§ **Records shown**:
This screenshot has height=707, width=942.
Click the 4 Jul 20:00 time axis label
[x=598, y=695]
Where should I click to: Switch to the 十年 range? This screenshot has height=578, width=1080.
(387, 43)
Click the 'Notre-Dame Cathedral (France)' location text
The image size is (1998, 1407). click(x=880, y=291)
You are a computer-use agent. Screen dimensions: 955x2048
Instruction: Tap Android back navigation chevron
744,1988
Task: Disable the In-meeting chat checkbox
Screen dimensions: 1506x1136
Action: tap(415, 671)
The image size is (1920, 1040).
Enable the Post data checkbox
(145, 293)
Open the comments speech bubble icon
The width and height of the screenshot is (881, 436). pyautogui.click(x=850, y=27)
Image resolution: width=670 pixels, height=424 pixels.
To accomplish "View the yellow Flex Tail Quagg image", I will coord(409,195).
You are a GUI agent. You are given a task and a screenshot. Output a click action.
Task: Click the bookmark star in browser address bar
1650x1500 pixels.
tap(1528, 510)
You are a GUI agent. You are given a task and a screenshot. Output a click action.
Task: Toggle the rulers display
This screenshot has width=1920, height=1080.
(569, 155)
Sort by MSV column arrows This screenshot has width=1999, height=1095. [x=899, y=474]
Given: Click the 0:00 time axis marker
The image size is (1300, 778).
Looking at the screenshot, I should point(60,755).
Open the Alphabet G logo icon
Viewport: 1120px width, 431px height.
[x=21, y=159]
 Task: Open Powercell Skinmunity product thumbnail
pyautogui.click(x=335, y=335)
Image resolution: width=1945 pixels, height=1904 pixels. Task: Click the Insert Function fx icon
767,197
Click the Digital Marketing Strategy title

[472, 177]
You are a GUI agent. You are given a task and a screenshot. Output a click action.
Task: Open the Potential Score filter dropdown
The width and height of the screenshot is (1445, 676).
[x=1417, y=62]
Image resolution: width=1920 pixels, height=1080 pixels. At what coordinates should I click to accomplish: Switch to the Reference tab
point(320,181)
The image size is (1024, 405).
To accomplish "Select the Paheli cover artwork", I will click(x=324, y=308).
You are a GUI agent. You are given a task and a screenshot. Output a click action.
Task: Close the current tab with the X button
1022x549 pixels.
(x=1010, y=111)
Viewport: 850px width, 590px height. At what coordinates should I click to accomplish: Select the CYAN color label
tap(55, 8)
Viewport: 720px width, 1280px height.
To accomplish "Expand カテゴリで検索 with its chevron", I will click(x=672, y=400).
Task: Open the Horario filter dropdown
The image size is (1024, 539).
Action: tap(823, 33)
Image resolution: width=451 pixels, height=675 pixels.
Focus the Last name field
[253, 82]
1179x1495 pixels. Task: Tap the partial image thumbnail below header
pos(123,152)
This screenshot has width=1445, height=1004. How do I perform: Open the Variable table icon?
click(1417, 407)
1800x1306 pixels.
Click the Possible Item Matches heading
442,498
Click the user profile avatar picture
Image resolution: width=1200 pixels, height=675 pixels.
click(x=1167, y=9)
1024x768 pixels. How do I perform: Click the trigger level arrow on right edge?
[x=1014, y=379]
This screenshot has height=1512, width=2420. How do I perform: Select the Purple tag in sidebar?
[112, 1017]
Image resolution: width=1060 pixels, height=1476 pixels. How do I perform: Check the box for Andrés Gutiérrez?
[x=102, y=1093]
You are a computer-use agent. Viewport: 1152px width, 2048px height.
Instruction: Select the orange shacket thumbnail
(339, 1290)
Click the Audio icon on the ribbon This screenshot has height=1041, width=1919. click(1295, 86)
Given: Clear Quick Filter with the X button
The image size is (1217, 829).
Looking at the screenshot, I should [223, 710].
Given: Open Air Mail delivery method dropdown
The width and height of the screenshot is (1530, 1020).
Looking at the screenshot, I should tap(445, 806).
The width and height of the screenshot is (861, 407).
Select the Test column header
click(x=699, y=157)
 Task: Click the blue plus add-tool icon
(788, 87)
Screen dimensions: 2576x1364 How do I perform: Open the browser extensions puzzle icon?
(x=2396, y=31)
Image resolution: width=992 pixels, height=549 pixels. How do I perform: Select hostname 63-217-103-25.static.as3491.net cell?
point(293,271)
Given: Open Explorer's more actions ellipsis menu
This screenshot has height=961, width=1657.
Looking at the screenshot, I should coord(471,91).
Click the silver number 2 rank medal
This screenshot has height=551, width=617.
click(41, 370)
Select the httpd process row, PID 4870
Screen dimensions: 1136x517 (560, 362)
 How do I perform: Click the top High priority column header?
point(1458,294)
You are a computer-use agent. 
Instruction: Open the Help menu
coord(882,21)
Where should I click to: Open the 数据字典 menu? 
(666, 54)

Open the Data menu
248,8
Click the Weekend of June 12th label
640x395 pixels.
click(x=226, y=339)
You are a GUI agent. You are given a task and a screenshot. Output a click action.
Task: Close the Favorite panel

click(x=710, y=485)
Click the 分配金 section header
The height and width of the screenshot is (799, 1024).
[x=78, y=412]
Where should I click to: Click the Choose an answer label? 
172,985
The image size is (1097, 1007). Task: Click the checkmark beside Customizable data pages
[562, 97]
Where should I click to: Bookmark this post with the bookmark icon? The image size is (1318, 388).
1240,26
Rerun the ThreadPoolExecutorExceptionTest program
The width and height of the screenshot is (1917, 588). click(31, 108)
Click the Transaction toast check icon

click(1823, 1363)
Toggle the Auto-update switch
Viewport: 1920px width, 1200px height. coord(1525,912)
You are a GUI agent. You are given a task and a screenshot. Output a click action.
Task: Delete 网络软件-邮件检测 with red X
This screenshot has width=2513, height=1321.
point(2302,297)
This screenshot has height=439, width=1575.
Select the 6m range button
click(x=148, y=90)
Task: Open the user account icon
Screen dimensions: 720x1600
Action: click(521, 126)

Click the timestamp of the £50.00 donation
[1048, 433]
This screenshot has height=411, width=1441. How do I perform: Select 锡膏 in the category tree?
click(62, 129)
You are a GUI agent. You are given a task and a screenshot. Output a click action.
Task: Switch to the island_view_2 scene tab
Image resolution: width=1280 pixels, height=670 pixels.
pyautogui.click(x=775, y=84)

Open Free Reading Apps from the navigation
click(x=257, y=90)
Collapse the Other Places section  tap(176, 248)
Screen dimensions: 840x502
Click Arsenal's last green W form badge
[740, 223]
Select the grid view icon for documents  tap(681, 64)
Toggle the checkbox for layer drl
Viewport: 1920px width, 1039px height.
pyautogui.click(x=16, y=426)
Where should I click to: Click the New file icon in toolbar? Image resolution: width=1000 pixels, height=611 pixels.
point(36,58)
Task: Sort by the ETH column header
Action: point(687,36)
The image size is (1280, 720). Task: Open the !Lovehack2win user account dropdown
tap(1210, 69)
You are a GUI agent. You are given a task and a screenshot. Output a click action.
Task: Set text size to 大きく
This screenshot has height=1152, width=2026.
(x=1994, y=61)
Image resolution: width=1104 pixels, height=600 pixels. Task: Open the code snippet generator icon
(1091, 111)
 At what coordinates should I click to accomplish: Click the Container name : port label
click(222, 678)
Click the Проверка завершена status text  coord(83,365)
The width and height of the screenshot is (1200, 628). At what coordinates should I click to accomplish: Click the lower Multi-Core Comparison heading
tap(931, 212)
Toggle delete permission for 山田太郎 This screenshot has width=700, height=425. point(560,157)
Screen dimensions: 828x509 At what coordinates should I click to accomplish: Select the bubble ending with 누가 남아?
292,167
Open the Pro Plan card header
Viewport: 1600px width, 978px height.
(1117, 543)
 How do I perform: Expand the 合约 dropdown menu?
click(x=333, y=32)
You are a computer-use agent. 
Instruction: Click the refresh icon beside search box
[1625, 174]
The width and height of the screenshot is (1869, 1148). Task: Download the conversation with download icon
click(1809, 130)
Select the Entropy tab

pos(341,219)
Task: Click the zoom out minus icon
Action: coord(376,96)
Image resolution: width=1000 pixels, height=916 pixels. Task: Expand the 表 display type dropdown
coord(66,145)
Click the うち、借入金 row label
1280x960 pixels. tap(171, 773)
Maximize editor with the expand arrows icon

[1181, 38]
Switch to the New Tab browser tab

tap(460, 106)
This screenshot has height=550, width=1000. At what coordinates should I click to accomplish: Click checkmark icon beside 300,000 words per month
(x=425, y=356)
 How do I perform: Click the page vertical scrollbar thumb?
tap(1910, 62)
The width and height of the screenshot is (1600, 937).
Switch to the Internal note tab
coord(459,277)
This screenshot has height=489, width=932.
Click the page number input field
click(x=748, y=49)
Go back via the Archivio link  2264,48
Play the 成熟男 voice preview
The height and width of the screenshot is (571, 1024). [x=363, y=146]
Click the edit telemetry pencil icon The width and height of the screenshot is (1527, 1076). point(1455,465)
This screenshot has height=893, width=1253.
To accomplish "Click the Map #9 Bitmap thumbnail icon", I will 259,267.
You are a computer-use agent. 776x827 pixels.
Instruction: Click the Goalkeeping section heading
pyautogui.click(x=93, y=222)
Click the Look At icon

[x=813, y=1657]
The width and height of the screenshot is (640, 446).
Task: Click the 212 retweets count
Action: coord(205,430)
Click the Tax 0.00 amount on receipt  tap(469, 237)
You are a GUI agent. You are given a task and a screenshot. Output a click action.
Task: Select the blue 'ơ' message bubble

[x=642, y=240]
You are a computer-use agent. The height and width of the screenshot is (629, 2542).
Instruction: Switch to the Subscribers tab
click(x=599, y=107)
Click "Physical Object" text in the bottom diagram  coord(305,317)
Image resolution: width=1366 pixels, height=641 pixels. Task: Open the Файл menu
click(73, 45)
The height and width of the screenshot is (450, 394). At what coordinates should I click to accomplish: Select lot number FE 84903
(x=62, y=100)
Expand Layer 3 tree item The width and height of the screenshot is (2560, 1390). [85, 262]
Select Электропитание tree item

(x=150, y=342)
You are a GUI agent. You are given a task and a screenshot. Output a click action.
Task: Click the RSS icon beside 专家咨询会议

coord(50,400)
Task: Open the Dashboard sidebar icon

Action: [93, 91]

§ **Set task**: Copy the material above verbatim, beginning at the line that contains "Sort by MSV" and stopping after the line that contains "Looking at the screenshot, I should point(60,755).".

§ **Solution for this task**:
Sort by MSV column arrows This screenshot has width=1999, height=1095. [x=899, y=474]
Given: Click the 0:00 time axis marker
The image size is (1300, 778).
Looking at the screenshot, I should point(60,755).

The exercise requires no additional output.